As we stand here in 2025, the VLA field is vibrant. OpenVLA was a catalyst for openness and set a high bar for performance. Now we see a healthy ecosystem: open datasets (OpenX), open models (OpenVLA, Octo, GR00T, etc.), and targeted research addressing specific limitations (like RT-Trajectory for memory, SARA-RT for efficiency, TinyVLA for compactness, Helix for high-DoF control). All these pieces are complementing each other. It’s not hard to imagine that in a couple of years, we’ll have even more capable models that integrate these advances – e.g., an “OpenVLA 2.0” that has built-in trajectory memory, linear attention, maybe a dual-speed architecture, and can run on a modest GPU or even on a robot’s onboard computer.

One theme that’s emerging is generalist robotics doesn’t mean one model does everything alone. It can also mean an ensemble of specialized models that work in concert – like Helix’s two subsystems, or an LLM + VLA combo. The common thread is leveraging foundation model strengths (broad knowledge and adaptability) for physical tasks. We’re essentially witnessing the convergence of the AI revolution with robotics. As large language and vision models matured, it was natural to apply them to robots, and that’s exactly what VLA is.

For those listening who are excited by this, the fact that so much is open-source means you can actually tinker with these models. You can download OpenVLA or Octo from Hugging Face, you can get GR00T’s code from NVIDIA, etc. This openness accelerates progress: more eyes on the code, more experiments, maybe someone fine-tunes OpenVLA for drones or for a home cleaning task, and shares the results.

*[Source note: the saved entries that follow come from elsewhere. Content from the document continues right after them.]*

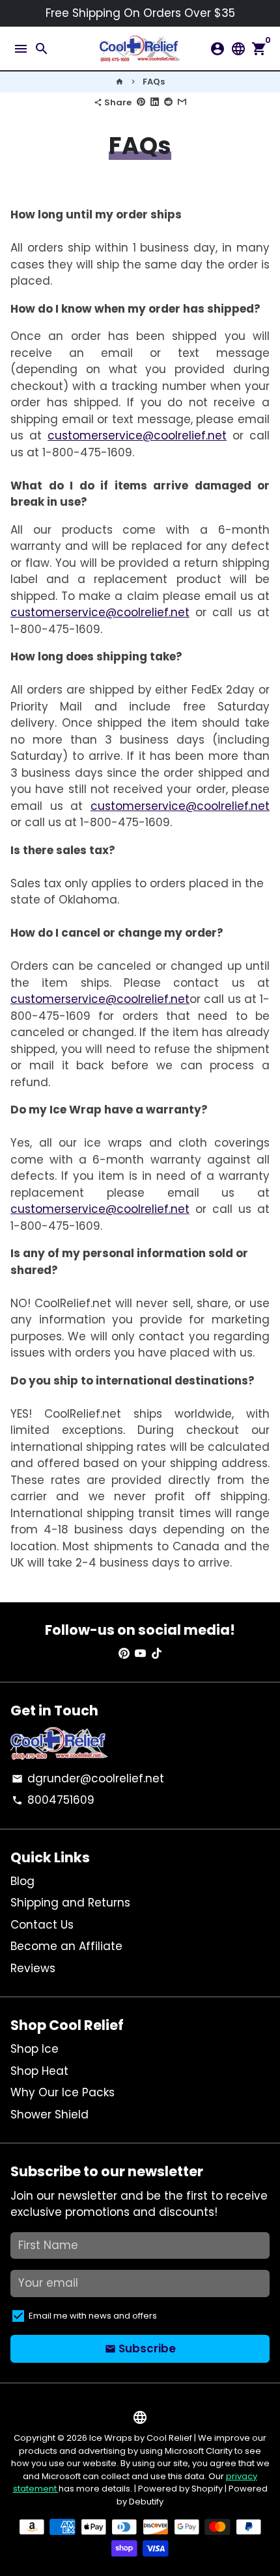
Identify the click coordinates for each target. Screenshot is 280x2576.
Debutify (146, 2501)
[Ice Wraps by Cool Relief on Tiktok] (156, 1653)
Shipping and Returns (70, 1902)
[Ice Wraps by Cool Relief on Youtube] (140, 1653)
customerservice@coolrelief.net (137, 435)
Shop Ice (34, 2049)
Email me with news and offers (93, 2315)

It’s been a long journey from Episode 1 to now. We started with the basics of what VLA models are and built up through OpenVLA’s design, training, real-world use, and now the broader landscape and future directions. If there’s one key takeaway from this series, I’d say it’s that Vision-Language-Action models are pushing robotics into a new era of generality and flexibility. Robots are learning in ways more akin to humans – through large-scale experience and multimodal understanding – and that’s enabling them to do things we used to only dream about or see in sci-fi. It’s not science fiction anymore when an off-the-shelf robot arm can be told “make me a cup of coffee” and, with a model like those we discussed, actually attempt to do it using its eyes and training.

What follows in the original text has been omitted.